The arithmetic unit is one of the most important components of any integrated electronic data processing system. Arithmetic units perform a wide variety of mathematical functions upon operands which are transmitted from other portions of an integrated system. The basic addition, subtraction and multiplication functions are quickly and efficiently performed in arithmetic units today. However, presently available techniques for performing the exact square root function have not been completely satisfactory with respect to efficiency and speed.
The term exact square root is used to describe results equivalent to those produced by the common longhand square root process, i.e., a positive value for the partial root and a "remainder" which, if non negative, is strictly less than twice the partial root plus one unit in the last place (or twice the root minus one, if negative), such that, in infinite precision, the sum of the partial root squared and the remainder is exactly equal to the operand.
An exact square root provides a result more useful than an approximate square root of bounded error.
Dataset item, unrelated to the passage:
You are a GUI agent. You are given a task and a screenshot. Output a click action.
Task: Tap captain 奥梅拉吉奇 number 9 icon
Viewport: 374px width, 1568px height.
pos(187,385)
The exact square root provides the basis for implementation of infinitely precise roundings such as specified by IEEE-754-1985. Furthermore, the partial root and remainder composing the exact square root provides a starting point for initiating subsequent higher precision determination of an exact square root without reference to the original operand. Neither of these features are obtained from an approximate square root of bounded but indeterminant error.
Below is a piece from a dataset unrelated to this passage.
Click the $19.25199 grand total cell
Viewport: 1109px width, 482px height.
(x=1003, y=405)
One technique to find the exact square root is a binary version of the common longhand square root method. This method suffers from the drawback that each iteration contributes only 1 to 3 bits of the partial root and requires many iterations as the precision of the operand is increased. However, it does produce an exact square root suitable for precise rounding.
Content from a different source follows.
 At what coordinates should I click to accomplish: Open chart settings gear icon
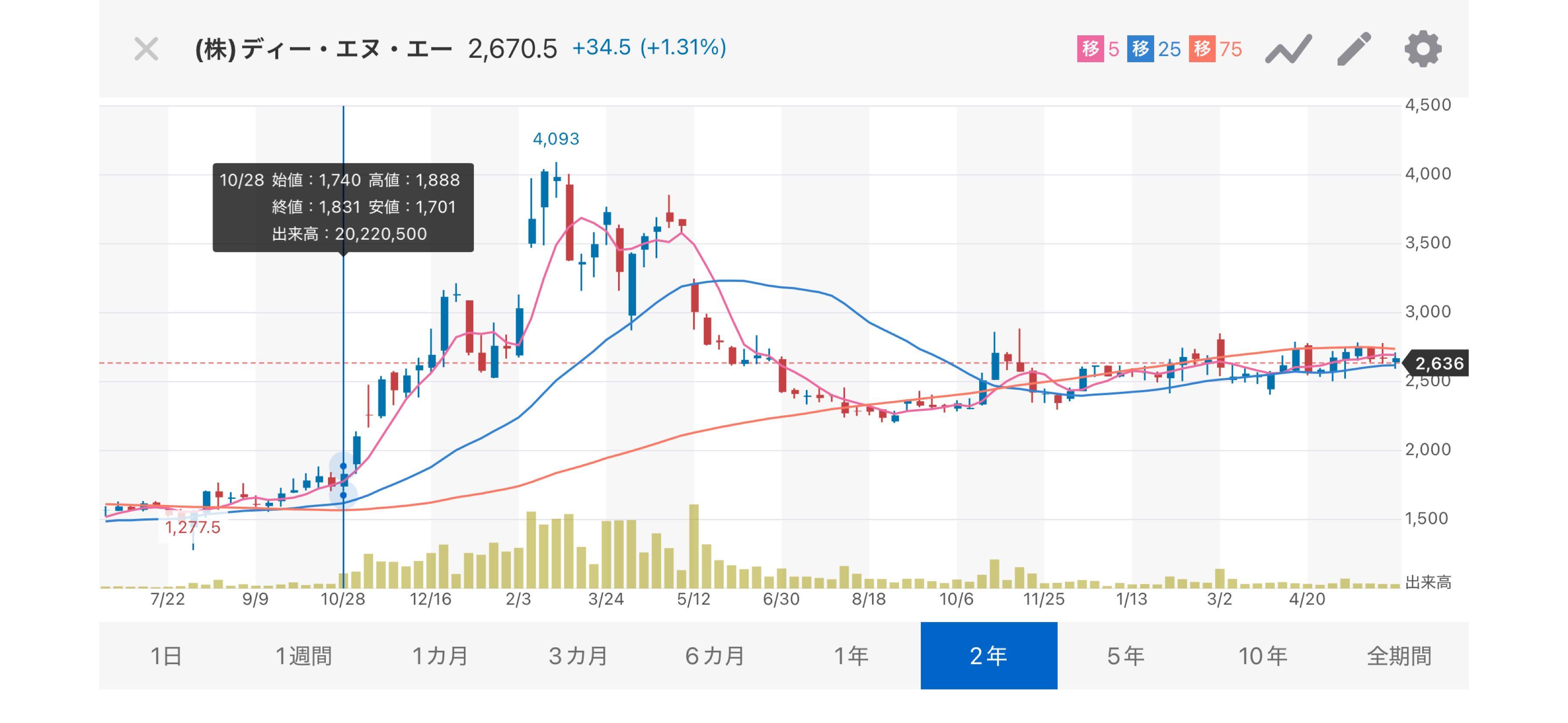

Another currently available system employs a square root method using a Newton-Raphson approximation technique. In this system, an approximation of the reciprocal of the root is calculated using an iterative process to achieve an approximate value for the reciprocal in a full precision format. The full precision reciprocal approximation is then multiplied by the full precision operand to achieve a full precision estimate of the root. Only a bound on the indeterminate error of the estimated root is known and this information is inadequate for implementation of precise rounding. To obtain the exact square root, the indeterminacy in the error is removed by a second full precision multiplication. In the second full precision multiplication step, the approximate root is multiplied by itself and an exact difference is computed between the operand and the approximate root squared. This information is then sufficient to allow for recovery of the remainder and/or to obtain appropriate precise rounding procedures. Thus, the Newton-Raphson exact square root requires two full precision multiplies which are time consuming.
Therefore, a need has arisen for a system which uses a square root process which results in an exact square root which can be used for appropriate precise rounding procedures, but which is less time consuming than and more efficient than previously developed systems.